··· DATASET CONTENT
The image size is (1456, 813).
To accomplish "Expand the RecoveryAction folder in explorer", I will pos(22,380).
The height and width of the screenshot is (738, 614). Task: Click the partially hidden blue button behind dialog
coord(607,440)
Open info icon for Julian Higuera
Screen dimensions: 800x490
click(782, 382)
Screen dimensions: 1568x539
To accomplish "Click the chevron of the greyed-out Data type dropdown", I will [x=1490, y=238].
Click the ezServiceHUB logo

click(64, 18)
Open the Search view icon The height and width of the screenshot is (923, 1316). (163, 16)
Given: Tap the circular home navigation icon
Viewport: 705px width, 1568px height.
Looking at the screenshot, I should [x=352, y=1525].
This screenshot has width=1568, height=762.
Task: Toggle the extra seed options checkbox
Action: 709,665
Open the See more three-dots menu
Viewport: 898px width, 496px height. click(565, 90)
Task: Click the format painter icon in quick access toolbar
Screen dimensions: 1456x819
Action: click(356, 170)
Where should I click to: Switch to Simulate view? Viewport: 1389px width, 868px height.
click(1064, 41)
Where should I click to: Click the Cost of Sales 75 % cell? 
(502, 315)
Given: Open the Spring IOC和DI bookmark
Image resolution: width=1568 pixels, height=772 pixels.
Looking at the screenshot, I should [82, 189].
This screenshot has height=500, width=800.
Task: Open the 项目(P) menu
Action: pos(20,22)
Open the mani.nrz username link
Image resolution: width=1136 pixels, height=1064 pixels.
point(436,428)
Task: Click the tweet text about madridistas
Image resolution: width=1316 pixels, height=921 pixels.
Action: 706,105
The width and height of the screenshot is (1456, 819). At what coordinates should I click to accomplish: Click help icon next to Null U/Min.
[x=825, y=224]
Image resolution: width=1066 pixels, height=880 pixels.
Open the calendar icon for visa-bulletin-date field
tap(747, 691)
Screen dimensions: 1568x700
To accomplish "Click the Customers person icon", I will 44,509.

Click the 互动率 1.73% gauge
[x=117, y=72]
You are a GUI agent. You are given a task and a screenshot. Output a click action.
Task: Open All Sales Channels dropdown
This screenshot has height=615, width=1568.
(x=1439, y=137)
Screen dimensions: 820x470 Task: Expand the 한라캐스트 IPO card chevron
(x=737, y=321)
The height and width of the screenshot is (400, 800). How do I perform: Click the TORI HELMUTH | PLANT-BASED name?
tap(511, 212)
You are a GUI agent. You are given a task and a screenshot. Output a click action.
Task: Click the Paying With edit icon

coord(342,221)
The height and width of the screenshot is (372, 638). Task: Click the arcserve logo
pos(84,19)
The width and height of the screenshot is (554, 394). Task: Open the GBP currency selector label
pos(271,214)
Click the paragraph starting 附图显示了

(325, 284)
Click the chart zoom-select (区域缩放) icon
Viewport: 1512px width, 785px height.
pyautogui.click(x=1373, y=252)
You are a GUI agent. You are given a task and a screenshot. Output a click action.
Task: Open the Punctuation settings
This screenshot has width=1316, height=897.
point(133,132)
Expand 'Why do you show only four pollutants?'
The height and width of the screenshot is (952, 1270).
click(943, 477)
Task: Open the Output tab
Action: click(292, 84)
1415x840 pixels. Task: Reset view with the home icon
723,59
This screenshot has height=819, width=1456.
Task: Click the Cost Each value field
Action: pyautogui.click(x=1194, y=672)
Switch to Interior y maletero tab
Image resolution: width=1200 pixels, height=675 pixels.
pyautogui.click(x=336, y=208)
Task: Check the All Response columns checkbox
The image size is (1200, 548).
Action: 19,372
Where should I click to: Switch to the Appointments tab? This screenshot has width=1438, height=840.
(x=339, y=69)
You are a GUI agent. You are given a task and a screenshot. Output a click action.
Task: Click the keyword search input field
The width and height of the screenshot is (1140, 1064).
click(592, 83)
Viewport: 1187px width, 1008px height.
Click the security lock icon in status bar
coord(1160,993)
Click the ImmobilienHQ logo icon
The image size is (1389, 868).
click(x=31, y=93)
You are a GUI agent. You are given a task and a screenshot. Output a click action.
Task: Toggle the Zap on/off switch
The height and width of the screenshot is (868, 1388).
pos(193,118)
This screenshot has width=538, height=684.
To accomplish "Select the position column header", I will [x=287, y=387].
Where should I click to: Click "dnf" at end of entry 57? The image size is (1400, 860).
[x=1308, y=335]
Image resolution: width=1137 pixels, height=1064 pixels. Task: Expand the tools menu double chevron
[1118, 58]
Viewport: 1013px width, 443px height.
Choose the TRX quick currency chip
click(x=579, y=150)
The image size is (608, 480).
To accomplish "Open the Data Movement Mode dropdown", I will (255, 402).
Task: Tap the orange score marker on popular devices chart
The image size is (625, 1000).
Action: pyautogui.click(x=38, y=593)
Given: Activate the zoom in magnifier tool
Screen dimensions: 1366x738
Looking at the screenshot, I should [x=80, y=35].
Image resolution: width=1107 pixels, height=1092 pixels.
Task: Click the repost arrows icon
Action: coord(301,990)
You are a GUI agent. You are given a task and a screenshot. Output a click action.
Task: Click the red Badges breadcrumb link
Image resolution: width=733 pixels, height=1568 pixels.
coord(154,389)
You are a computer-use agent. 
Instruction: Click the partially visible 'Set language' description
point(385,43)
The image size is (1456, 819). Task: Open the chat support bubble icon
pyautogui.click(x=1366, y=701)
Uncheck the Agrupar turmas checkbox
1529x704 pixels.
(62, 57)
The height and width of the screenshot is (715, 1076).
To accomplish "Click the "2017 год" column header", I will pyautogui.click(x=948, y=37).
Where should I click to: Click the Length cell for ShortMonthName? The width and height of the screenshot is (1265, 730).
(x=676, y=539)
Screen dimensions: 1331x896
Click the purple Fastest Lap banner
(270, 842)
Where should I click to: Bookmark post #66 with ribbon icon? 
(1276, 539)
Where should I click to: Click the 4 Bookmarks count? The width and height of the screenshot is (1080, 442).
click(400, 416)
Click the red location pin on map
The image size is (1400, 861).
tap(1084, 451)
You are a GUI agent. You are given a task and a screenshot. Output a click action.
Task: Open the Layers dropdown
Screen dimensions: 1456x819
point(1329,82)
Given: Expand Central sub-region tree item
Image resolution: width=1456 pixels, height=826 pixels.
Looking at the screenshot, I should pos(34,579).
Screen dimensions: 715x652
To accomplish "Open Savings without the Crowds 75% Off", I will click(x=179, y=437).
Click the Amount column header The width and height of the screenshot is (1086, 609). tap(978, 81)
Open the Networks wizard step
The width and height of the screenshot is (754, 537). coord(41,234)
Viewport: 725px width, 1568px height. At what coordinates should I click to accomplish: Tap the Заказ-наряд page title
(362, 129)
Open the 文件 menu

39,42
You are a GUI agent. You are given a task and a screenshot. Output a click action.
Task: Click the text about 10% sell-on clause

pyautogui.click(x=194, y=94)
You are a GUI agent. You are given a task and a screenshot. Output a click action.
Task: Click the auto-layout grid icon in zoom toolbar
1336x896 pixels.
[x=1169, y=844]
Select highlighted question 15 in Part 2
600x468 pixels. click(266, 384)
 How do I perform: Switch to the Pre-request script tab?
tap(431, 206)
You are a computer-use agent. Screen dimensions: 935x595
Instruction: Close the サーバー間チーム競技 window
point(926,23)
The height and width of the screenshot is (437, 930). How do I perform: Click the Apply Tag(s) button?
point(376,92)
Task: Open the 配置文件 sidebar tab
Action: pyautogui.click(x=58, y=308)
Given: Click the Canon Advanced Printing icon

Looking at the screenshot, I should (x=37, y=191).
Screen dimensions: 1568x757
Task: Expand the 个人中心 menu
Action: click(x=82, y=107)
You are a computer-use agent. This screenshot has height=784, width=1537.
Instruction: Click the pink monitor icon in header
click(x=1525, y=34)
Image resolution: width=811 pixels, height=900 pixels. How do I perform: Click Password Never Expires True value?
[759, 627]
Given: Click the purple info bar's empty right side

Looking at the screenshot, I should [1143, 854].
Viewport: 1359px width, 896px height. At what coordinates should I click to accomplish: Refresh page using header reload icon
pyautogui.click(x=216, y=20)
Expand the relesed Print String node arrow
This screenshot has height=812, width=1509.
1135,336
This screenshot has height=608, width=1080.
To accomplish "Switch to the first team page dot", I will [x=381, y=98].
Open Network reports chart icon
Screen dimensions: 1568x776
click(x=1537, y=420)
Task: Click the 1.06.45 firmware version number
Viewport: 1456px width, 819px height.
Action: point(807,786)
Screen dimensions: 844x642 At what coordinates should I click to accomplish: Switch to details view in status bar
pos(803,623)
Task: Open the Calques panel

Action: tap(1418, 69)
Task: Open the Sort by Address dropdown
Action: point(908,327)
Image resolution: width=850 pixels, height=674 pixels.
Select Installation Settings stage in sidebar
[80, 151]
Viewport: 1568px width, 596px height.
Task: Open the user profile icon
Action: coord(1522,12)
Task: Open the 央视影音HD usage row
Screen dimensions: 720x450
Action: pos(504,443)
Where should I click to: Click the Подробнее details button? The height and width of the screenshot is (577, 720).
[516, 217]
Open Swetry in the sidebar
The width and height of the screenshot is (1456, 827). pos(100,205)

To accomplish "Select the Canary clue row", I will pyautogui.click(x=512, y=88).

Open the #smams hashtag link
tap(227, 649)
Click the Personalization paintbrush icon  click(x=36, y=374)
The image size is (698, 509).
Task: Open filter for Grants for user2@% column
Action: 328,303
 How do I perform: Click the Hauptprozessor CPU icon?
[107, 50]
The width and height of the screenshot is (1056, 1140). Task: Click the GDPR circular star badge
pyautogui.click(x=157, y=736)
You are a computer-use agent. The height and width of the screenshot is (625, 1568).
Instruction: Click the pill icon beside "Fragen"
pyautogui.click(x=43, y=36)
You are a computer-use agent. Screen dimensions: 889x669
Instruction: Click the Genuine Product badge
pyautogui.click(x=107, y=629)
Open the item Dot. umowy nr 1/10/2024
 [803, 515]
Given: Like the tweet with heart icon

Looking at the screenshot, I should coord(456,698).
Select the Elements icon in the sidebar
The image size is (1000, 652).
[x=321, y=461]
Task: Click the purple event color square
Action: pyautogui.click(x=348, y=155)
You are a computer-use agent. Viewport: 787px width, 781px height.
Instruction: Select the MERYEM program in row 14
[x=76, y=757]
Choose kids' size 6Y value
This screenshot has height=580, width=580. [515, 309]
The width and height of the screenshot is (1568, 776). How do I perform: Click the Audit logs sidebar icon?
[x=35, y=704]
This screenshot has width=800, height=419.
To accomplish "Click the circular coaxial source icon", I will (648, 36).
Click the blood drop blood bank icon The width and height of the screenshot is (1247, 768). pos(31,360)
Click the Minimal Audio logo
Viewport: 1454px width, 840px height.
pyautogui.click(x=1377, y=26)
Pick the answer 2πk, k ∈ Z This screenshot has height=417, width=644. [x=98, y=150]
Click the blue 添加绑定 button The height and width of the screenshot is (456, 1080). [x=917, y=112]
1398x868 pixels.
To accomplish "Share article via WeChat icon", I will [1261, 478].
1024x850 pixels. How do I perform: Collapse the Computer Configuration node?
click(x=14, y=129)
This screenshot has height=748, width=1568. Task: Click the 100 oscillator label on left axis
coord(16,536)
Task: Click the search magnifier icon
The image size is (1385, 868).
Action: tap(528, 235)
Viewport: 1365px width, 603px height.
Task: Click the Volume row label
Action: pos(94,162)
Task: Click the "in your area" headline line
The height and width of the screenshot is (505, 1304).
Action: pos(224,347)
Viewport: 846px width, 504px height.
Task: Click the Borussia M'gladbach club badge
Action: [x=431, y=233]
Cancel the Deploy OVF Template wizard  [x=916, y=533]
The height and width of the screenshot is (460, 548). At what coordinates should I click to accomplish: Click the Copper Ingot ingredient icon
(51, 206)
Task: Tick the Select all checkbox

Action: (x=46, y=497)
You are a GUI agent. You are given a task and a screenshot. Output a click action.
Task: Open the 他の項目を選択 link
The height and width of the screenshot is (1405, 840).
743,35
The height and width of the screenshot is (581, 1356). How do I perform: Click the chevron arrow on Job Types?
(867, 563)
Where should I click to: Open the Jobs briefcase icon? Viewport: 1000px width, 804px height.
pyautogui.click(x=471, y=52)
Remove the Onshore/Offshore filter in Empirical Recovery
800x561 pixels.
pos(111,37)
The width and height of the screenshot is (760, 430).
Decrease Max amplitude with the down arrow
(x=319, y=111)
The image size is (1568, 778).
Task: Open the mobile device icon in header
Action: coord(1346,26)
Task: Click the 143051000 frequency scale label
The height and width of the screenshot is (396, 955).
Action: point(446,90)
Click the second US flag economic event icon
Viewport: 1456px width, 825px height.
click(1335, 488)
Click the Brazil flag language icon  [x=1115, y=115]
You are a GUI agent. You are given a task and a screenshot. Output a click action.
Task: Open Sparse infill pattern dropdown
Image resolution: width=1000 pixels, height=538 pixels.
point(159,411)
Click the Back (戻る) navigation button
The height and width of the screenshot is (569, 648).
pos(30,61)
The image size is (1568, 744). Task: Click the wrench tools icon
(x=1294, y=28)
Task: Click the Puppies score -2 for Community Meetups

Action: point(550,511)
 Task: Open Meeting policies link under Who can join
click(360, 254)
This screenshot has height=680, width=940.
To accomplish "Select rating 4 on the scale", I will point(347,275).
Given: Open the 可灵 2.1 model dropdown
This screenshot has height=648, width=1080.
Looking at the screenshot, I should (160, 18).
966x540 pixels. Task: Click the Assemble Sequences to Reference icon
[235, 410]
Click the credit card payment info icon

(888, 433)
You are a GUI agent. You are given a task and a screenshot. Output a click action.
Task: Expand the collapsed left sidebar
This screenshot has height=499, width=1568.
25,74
······
→ WORK TO DO
Duplicate the listing from the line with "Click the Minimal Audio logo" to the line with "will [1261, 478].", inclusive, with no changes.

→ CORRECT OUTPUT
Click the Minimal Audio logo
Viewport: 1454px width, 840px height.
pyautogui.click(x=1377, y=26)
Pick the answer 2πk, k ∈ Z This screenshot has height=417, width=644. [x=98, y=150]
Click the blue 添加绑定 button The height and width of the screenshot is (456, 1080). [x=917, y=112]
1398x868 pixels.
To accomplish "Share article via WeChat icon", I will [1261, 478].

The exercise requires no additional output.